If the person applying for a contractor position outlines their history with similar trade associations you know they’ve done their research. Other evidence of a well-informed candidate includes:
- An explanation of how your role meets their professional goals.
- Bullet-pointed list of experience with similar trade bodies.
- Cover letter language that echoes keywords and terms in the job description.
- Some level of personality and enthusiasm about working in the role in question.
Step 2: Determine your Criteria
Once you’ve sorted your applications according to the presence of a bespoke cover letter, you can begin to dive deeper into the contents of the CVs.
Use the job descriptions written together with your recruiting partner to determine specifically what you’re looking for in the ideal candidate. This screening process will break down into three sections:
- Technical competency
- Soft Skills
Any position comes with a specific number of must-have skills. One of the easiest ways to sift through your CVs is to sort them by people who possess the qualifications to excel in your role.
Scan the CV searching for any critical education, or qualifications necessary to succeed in your role. If the technical skills in the application aren’t precisely what you were looking for, they may still have merit, which means that you may end up with a “yes,” “no” and “maybe” pile.
The potential of some candidates goes beyond their existing qualifications. Previous experience with similar membership organisations may pave the way for a successful career in yours.
Look for transferable skills and evidence of previous achievements in similar or related roles. Sometimes qualifications can be gained after employment if the candidate has the right experience.
Though both education and experience are crucial to building a high-performing team for your organisation, CVs must also pass the soft skills test. In todays’ multiconnected society the ability to communicate well and get on with others is key in today’s multigenerational workforce.

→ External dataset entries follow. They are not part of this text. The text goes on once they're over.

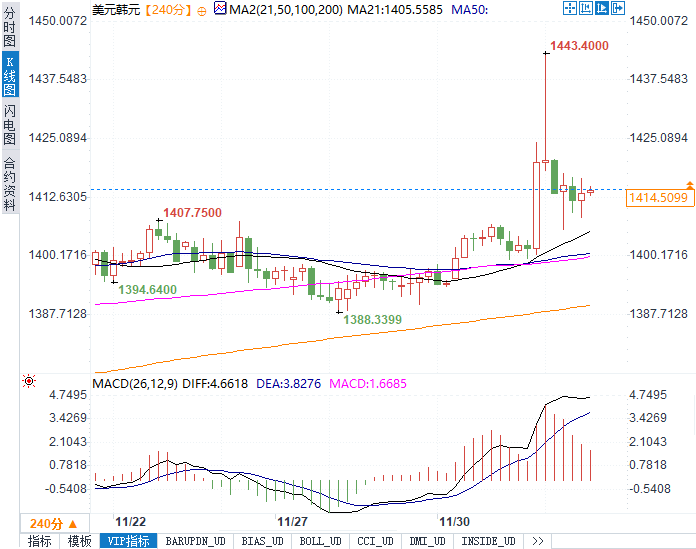696x549 pixels.
Task: Click the 【240分】 period label in chart title
Action: [163, 10]
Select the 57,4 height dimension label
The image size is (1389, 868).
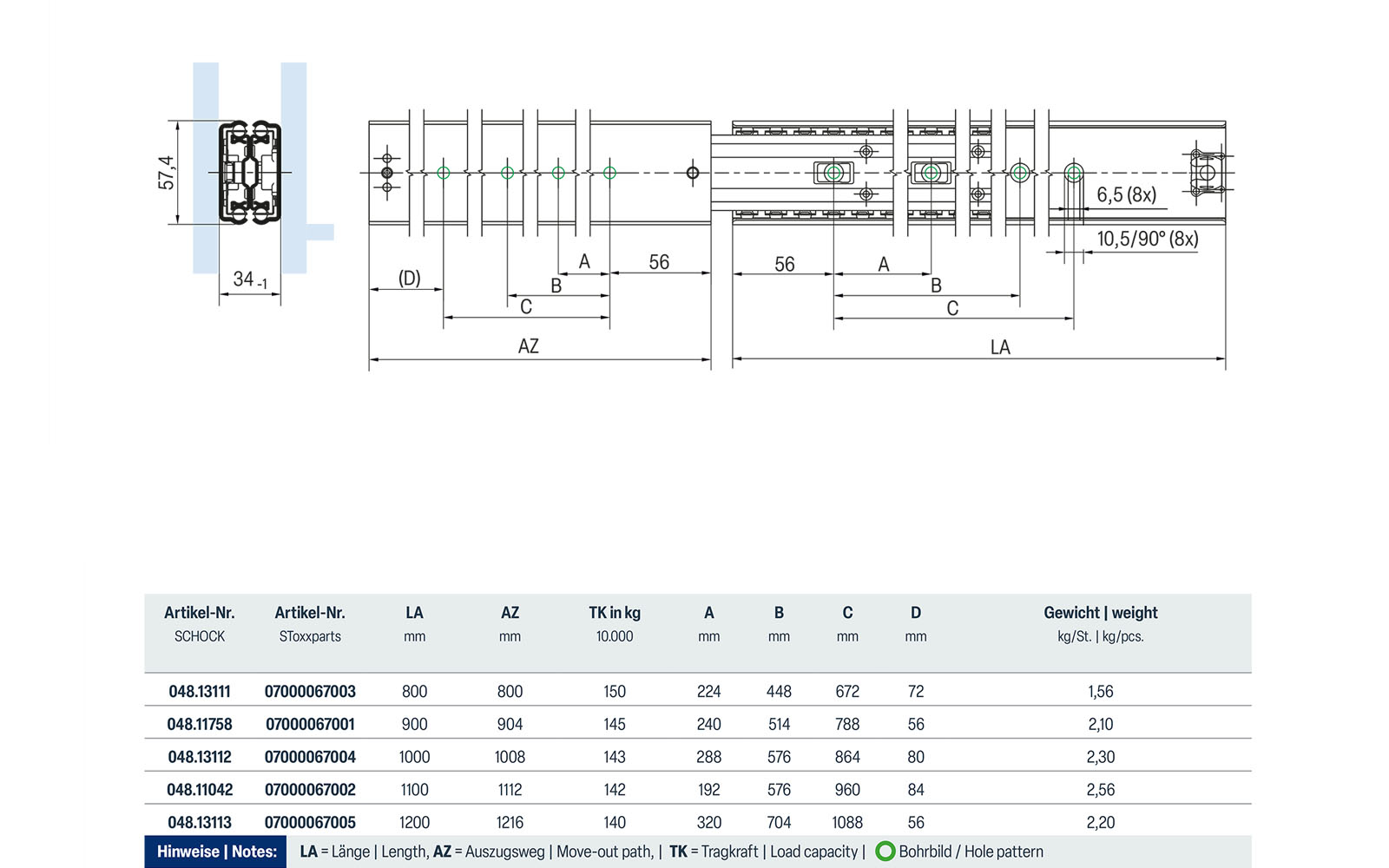point(166,173)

Decide which soft skills and attributes are essential for your position. Your job description will help here. Then award points on a scale of 1-5 for each relevant quality. Attention to detail may be a “5”, while good teamwork may be a “3”.
Step 3: Organise the CVs into Separate Screening Piles
Once you have your list of potential applications, you can separate them into three specific piles or folders on your hard drive (old school is better) based on.
- Pre-screened / Interview
- Maybe interview
Candidates in the most qualified pile will have all the essential qualities linked to your role, as well as some “desirable” traits too. Alternatively, those in the “maybe” pile will have most of the requirements and a few extra assets.
While organising your CVs, decide if previous experience within a trade body or professional institute is essential. For some positions, experience may be an advantage, but for others, you may want to introduce alternative industry experience so that you have fresh insight and an outside perspective.
Step 4: Sift Through The CVs a Second Time
Finally, sift through your applications again, focusing on the most qualified pile.
Search for any red flags in both the cover letter and the CV. These might include unexplained employment gaps, a lack of consistency in career path, or issues with presentation and grammar.
Other points to look for include:
- A match in salary expectations.
- A workable notice period.
- How the candidate’s expectations match the job description.
By the time you’re finished, you’ll have a highly-relevant selection of potential employees, ready to complete your team.